Beginner Level Table Tutorial

This tutorial provides a fast track example to a simple table so as to introduce the process in R. Given the object-oriented perspective, many analyst may experience initial challenges with this package as it is significantly different from many of the other popular statistical packages.
Still with use, it is expected that R may make many converts.

The Tutorial is structured around the construction of a table object. This can be seen as a multi-stage process with well defined steps. First the basic table must created. Then it must be embellished. Finally, it must be exported to an environment useful to the target audience.

First the user must create the core table object. This is comprised of going through the database and filling all the elements of the two dimensional matrix. Typically this is the most computational intensive phase as it involves reading the entire database. Each cell in the matrix will be the sum of records that meet the conditions given for that column and row.

The second component involves the embellishment of the table. First there are the secondary calculations that must be done. Typically this may include row or column headings. These are then added to the table object. Then there is the embellishment table object with the approbriate text and graphical elements.

The final stage is the export of the table object from R to the environment of choice, which best suits the needs of the target audience.

Build Core Table Object

This basic table simply provides a crosstabs of fifteen observations in the database. Note that the categorical variables were created to allow the compilation of a simple 2 by 2 table.

First need to load that data into system

The database used is available with the default R system to allow for easy replication. It is loaded with the data.frame command after the workspace has been cleared with the rm command.

#clear the workspace
#make dataframe out of preloaded dataset
workset <- data.frame(women)

Create categorical variables

Tables cannot be built if the input data is continuous. In this example, individuals are categorized as by height then by weight. This result is two binary variables that can be used to build tables.

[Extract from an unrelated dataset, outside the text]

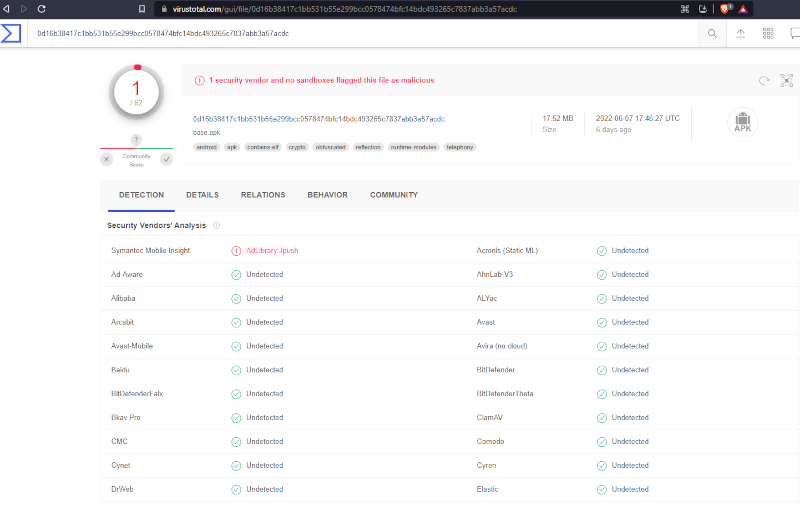Click the VirusTotal logo icon
This screenshot has width=800, height=505.
point(12,33)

#use the height variable in inches 
#classify anyone 60 inches or less as short
workset$heightcat[workset$height <= 60] <- "short"
#the rest are tall
workset$heightcat[workset$height >  60] <- "tall"
#classify anyone under 135 as thin
workset$weightcat[workset$weight <= 135] <- "thin"
#rest are heavy
workset$weightcat[workset$weight >  135] <- "heavy"
#define as factor variables
workset$weightcat <- factor(workset$weightcat)
workset$heightcat <- factor(workset$heightcat)

Compile the table

Now that there are two categorical variables a 2 by 2 table can be built.

#create table object
tab1 <- table(workset$heightcat,workset$weightcat)
#display object in its initial format 
##         heavy thin
##   short     0    3
##   tall      7    5

The result is a simple raw table. It uses the variable lables for the row and column lables. No title is assumed.

Embelish the Basic Table

In the above form, the correctness of the results can be easily validated. However, for reporting purposes, this table would be seen as plain. In order to improve the appearances the titles have been added.

Change Row and Column Titles

These values are changes by using functions to modify the tab1 object produced above.

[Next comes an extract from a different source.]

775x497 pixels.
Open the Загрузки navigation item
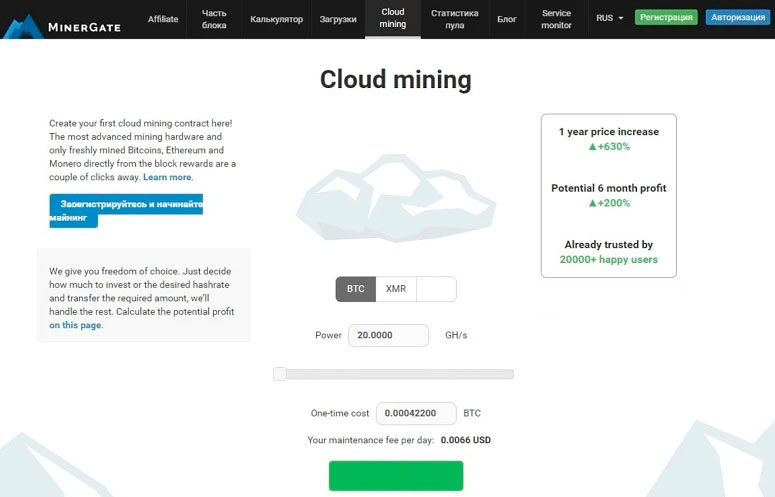pyautogui.click(x=338, y=19)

Change the Dimension Titles

This refers to the label that defines either the column or row dimension.

#assign values to row and column names
names(dimnames(tab1)) <- c("inches", "pounds")
##        pounds
## inches  heavy thin
##   short     0    3
##   tall      7    5

Change the individual row and column labels

The above labels were generated from the variable names. This is a reasonable default but often users may want something more descriptive in the tables.

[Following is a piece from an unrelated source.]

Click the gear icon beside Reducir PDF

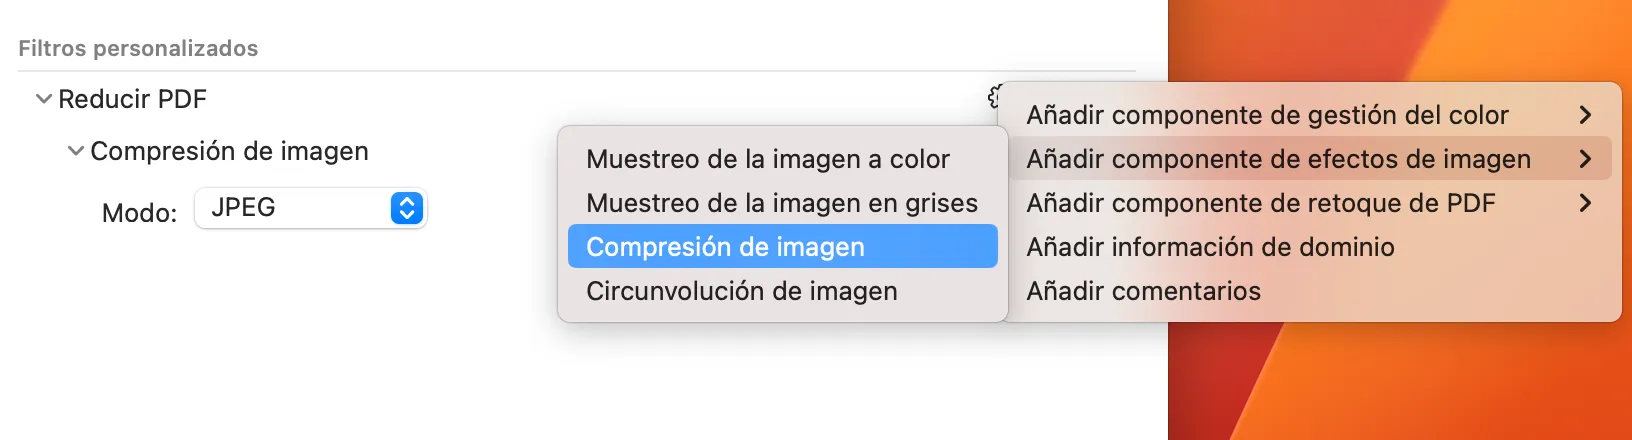(x=993, y=97)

rownames(tab1) <- c("<60"," 60+")
colnames(tab1) <- c("<135"," 135+")
##       pounds
## inches <135  135+
##   <60     0     3
##    60+    7     5

Add marginal totals

Another embellishment is to calculate the row and column totals.

tab1 <- addmargins(tab1)
##       pounds
## inches <135  135+ Sum
##   <60     0     3   3
##    60+    7     5  12
##   Sum     7     8  15

Note that the word ‘sum’ is assumed. This can be changed. Basically, the row label object is retrieved with the rownames function. Then the third element is changed from ‘sum’ to ‘total’. Then this new object is reassigned to the table object.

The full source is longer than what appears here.